Draft Genome Sequence of Lactobacillus crispatus UMB1163, Isolated from the Female Urinary Tract

ANNOUNCEMENT

Lactobacillus crispatus is a nonpathogenic bacterium native to the healthy female urogenital tract (1, 2). L. crispatus is critical in preventing common bacterial infections (3–5), such as bacterial vaginosis and vulvovaginal atrophy (VVA), by preserving low pH and producing hydrogen peroxide (4). L. crispatus creates a biofilm in the vaginal epithelium, providing protection against pathogens that cause sexually transmitted diseases and urinary tract infections. Due to its ability to limit pathogens in the urogenital system, L. crispatus strains are being explored for use as a probiotic to prevent urinary tract infections (UTI) in women (6). Here, we present the draft genome sequence of L. crispatus UMB1163, isolated from the bladder of a female with a UTI.

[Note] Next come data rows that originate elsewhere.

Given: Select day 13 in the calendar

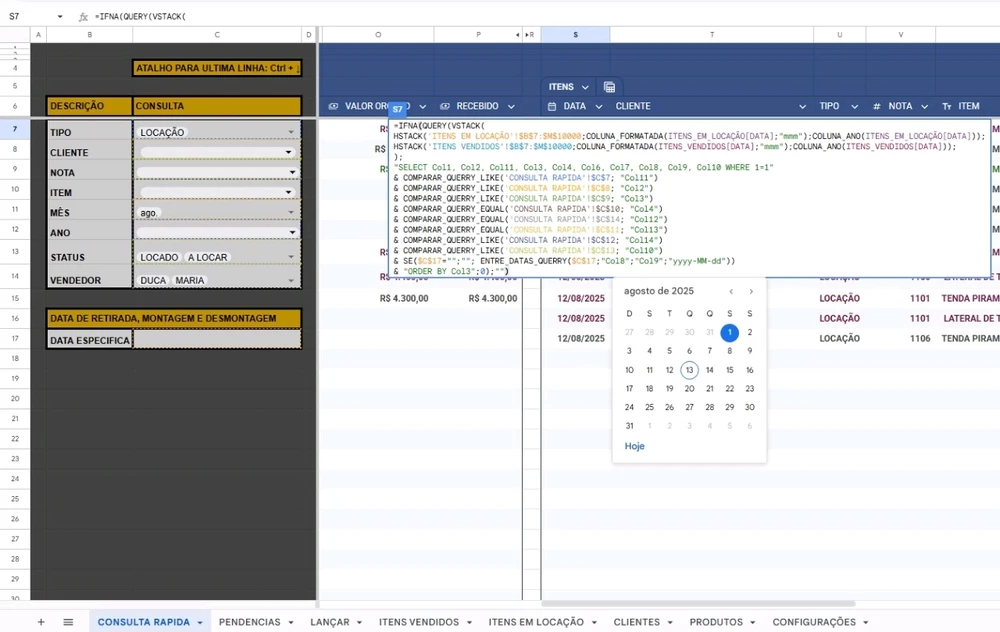Looking at the screenshot, I should [689, 370].
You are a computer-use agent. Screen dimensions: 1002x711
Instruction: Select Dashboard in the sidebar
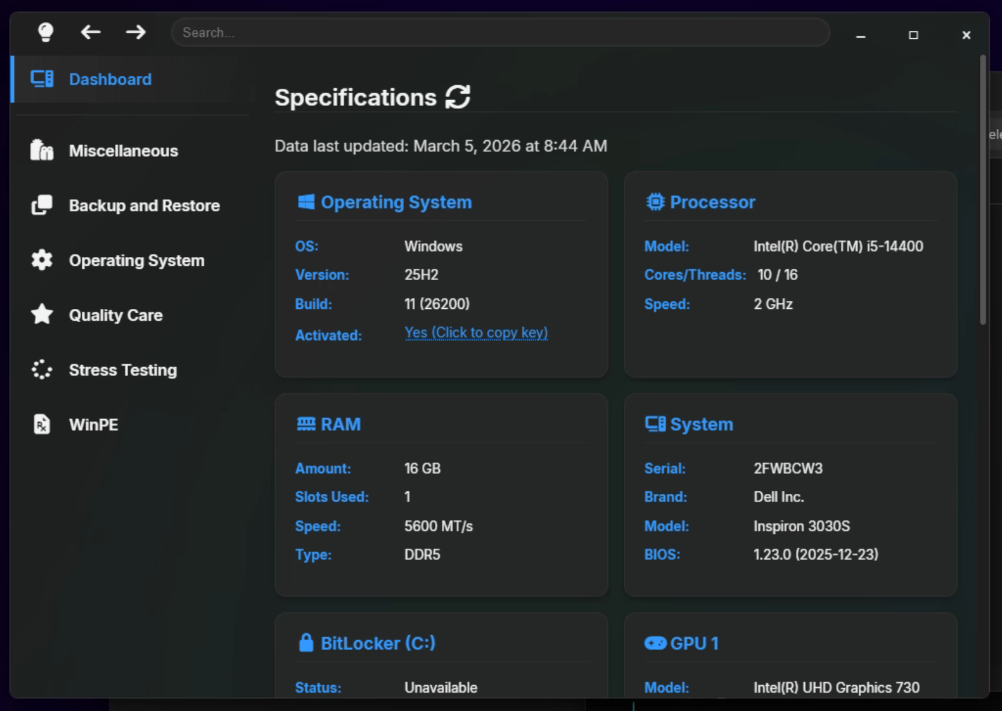tap(110, 79)
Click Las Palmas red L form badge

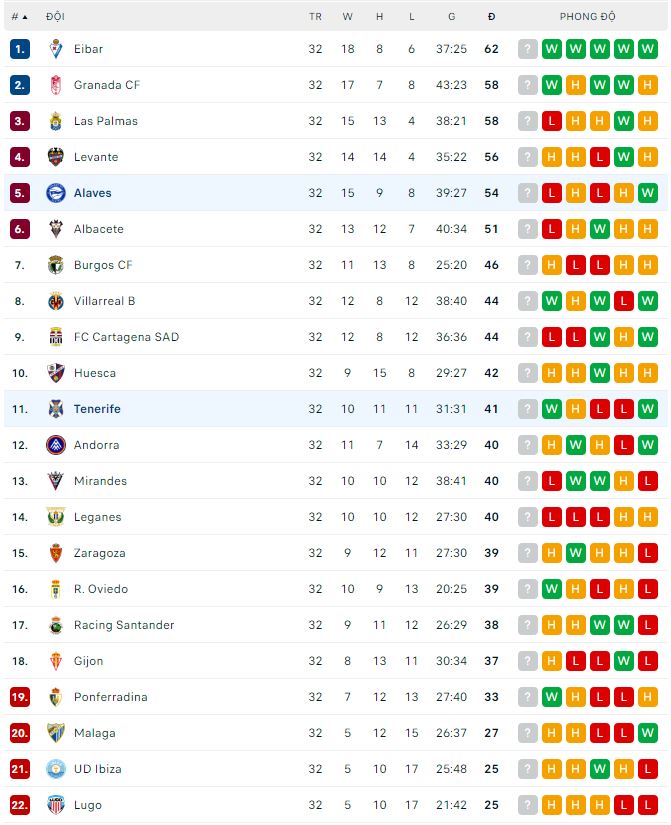click(x=551, y=121)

The urine specimen was collected via a transurethral catheter from a woman seeking clinical care at Loyola University Medical Center’s Female Pelvic Medicine and Reconstructive Surgery Center (Maywood, IL, USA) as part of a prior institutional review board (IRB)-approved study (Loyola University Chicago, IRB approval no. 206469) (7). L. crispatus was isolated from this urine specimen using the expanded quantitative urinary culture (EQUC) method (8). The genus and species of the bacterium were determined using matrix-assisted laser desorption ionization–time of flight (MALDI-TOF) mass spectrometry (8) prior to storage at −80°C. L. crispatus UMB1163 was streaked onto a Columbia nalidixic acid (CNA) agar plate and incubated for 24 h at 35°C with 5% CO₂. A single colony was selected and incubated in De Man, Rogosa, and Sharpe (MRS) liquid medium supplemented with newborn calf serum (50 ml/liter) and incubated for 24 h at 35°C with 5% CO₂. DNA was extracted using the Qiagen DNeasy blood and tissue kit with a Gram-positive protocol modified as follows: 230 μl of lysis buffer (180 μl of 20 mM Tris-Cl, 2 mM sodium EDTA, and 1.2% Triton X-100) and 50 μl of lysozyme were used in step 2, and the incubation time in step 5 was reduced to 10 min. The DNA was quantified using a Qubit fluorometer. Sequencing was done at the University of Pittsburgh Microbial Genomic Sequencing Center (MiGS) on the Illumina NextSeq 550 platform. MiGS created the libraries using the Illumina Nextera kit. Sequencing produced 1,781,766 pairs of 150-bp reads. Sickle v1.33 (https://github.com/najoshi/sickle) was used to trim the raw reads, which were then assembled using SPAdes v3.13.0 with the “only-assemble” option for k values of 55, 77, 99, and 127 (9). Genome coverage was calculated using BBMap v38.4 (https://sourceforge.net/projects/bbmap/). We used PATRIC v3.6.3 to annotate the genome (10). The publicly available genome was annotated with the NCBI Prokaryotic Genome Annotation Pipeline (PGAP) v4.11 (11). Unless otherwise stated, default parameters were used for each software tool.

The L. crispatus UMB1163 draft genome sequence is 2,384,113 bp long assembled into 151 contigs with an N₅₀ score of 26,484 bp, genome coverage of 177×, and GC content of 36.6%. The L. crispatus assembly has 66 tRNAs and 5 complete rRNAs (3 5S, 1 16S, and 1 23S). PGAP identified 2,353 protein-coding genes. PATRIC identified 1 CRISPR array, with 7 spacer sequences. While numerous genomes of L. crispatus strains from the vaginal microbiome are available, a greater representation of the genetic diversity of this species within the urinary tract is needed. Sequencing isolates from the urinary tract will provide insight into the role that L. crispatus plays in the female urinary tract.